El asesinato del periodista Cristian Herrera continúa generando conmoción en el país. Mientras las autoridades avanzan en las investigaciones, testimonios de personas cercanas al comunicador han permitido conocer detalles sobre las amenazas que enfrentaba y las investigaciones que adelantaba antes de ser atacado en Cúcuta.
En diálogo con Blu Radio, el periodista John Jairo Jácome, amigo cercano de Herrera, aseguró que el comunicador llevaba años trabajando bajo riesgo debido a las denuncias que realizaba sobre corrupción y criminalidad en Norte de Santander.
Jácome recordó uno de los episodios que mejor reflejaba la personalidad de Herrera. Tras publicar una investigación relacionada con presuntas alteraciones en cifras oficiales, el periodista enfrentó a un comandante de Policía y le respondió: “Pues recuerdo usted tiene el arma yo tengo mi libreta y mi grabadora”.

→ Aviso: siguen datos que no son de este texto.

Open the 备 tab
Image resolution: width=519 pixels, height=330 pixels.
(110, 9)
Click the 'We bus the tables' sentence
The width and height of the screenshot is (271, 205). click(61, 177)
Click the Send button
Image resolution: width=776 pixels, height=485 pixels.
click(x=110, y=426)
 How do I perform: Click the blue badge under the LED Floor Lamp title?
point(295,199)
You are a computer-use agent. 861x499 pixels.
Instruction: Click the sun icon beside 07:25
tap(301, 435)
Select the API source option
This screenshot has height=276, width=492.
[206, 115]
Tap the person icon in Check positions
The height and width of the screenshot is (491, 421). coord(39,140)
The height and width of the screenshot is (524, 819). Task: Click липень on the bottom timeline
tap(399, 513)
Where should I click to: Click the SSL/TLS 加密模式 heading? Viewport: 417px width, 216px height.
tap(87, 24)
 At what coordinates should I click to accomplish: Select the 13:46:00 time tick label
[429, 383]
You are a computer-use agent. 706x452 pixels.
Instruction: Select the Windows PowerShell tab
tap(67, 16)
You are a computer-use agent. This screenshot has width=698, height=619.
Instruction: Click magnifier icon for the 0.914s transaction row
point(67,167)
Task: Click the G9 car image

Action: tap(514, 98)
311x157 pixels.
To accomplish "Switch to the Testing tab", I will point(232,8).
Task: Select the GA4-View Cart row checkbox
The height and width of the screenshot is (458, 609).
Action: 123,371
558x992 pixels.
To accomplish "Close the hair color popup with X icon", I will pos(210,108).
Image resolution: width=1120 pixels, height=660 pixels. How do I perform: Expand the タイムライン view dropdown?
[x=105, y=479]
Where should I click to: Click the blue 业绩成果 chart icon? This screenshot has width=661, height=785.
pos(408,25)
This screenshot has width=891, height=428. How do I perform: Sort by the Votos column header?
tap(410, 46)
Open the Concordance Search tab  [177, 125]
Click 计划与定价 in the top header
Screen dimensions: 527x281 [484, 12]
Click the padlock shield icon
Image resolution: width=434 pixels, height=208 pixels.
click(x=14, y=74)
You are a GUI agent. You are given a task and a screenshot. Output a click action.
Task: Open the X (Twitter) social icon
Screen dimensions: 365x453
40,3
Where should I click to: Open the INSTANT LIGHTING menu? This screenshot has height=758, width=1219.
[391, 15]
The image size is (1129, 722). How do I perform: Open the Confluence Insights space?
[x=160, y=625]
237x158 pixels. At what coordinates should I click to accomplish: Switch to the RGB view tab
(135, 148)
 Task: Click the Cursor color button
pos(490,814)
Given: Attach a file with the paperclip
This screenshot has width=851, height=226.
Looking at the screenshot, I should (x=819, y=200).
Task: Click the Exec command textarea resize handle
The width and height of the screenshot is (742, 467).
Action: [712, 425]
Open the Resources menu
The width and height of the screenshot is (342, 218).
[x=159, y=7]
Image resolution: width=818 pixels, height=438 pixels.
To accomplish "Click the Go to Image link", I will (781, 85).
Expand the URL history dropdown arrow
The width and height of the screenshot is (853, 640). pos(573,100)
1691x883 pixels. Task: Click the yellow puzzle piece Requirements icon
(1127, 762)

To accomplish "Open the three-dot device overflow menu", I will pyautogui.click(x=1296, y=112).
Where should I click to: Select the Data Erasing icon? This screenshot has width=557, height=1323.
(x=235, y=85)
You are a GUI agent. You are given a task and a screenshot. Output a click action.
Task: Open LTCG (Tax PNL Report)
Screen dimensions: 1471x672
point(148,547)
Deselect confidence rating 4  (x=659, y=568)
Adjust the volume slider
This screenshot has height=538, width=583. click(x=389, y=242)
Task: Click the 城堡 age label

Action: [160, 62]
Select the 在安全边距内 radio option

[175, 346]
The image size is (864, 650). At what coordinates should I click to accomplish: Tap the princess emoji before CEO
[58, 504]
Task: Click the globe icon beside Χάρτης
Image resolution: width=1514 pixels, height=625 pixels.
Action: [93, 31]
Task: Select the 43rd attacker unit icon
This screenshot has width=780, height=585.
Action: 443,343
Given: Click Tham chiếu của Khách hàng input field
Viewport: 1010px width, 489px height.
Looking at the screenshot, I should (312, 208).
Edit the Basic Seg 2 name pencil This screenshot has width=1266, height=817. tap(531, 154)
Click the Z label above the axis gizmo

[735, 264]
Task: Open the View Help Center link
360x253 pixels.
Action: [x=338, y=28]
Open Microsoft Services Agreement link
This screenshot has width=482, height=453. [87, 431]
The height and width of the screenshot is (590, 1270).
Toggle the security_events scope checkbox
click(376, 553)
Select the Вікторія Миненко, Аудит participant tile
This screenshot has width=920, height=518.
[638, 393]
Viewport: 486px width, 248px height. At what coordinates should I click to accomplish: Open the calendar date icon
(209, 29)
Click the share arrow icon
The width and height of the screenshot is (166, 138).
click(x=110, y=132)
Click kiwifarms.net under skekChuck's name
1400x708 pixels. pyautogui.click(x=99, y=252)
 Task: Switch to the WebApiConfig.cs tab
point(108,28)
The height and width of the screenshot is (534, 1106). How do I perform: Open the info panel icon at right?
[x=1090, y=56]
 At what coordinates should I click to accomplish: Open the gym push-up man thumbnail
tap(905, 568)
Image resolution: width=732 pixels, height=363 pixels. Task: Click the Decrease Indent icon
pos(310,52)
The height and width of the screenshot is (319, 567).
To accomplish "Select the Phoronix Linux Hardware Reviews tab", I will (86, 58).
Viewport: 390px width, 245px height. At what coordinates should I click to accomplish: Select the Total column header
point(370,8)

Según su colega, esa actitud desafiante frente al poder y su decisión de continuar investigando lo mantuvieron durante años en la mira de distintos actores. De hecho, aseguró que desde 2003 Herrera había sido objeto de amenazas.
El periodista también reveló que en varias ocasiones intentó persuadir a su amigo para que se alejara de algunos temas especialmente sensibles. “No hay ninguna nota que valga una vida Cristian”, le repetía constantemente al advertirle sobre los riesgos que corría.
De acuerdo con Jácome, una de las líneas de trabajo que desarrollaba Herrera estaba relacionada con presuntos vínculos entre dirigentes políticos y estructuras criminales en Norte de Santander.
Uno de los momentos más emotivos de la entrevista ocurrió cuando Jácome recordó la última llamada que recibió de Herrera. Según relató, el periodista lo contactó el viernes anterior a su asesinato y le insistió en que necesitaba reunirse con él. “Necesitaba hablar con usted rápido”, le dijo durante esa comunicación.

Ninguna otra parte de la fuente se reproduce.